EXERCISE MATERIAL:

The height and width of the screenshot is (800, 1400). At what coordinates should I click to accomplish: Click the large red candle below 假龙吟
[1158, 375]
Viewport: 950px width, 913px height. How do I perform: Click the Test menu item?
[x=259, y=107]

...

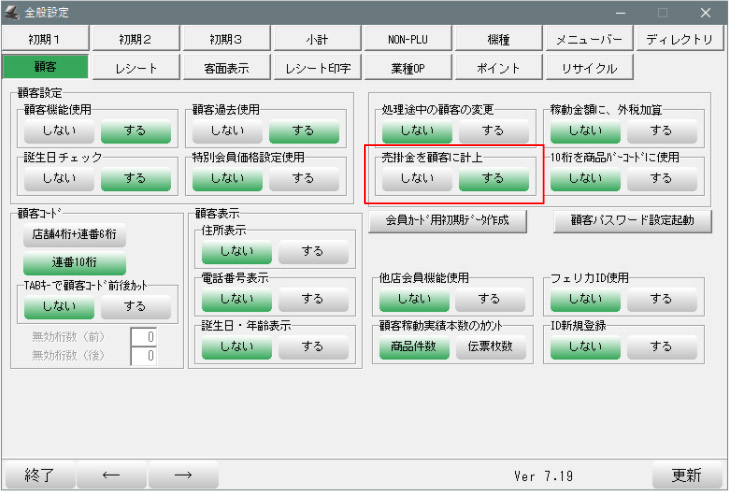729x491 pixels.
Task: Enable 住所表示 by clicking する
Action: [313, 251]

EXERCISE GOAL: Rewrite everything from "The height and" down to "[x=259, y=107]" in the records above, replacing "menu item" with "menu entry" and leaving the rest unchanged.

RESULT BELOW:
The height and width of the screenshot is (800, 1400). At what coordinates should I click to accomplish: Click the large red candle below 假龙吟
[1158, 375]
Viewport: 950px width, 913px height. How do I perform: Click the Test menu entry?
[x=259, y=107]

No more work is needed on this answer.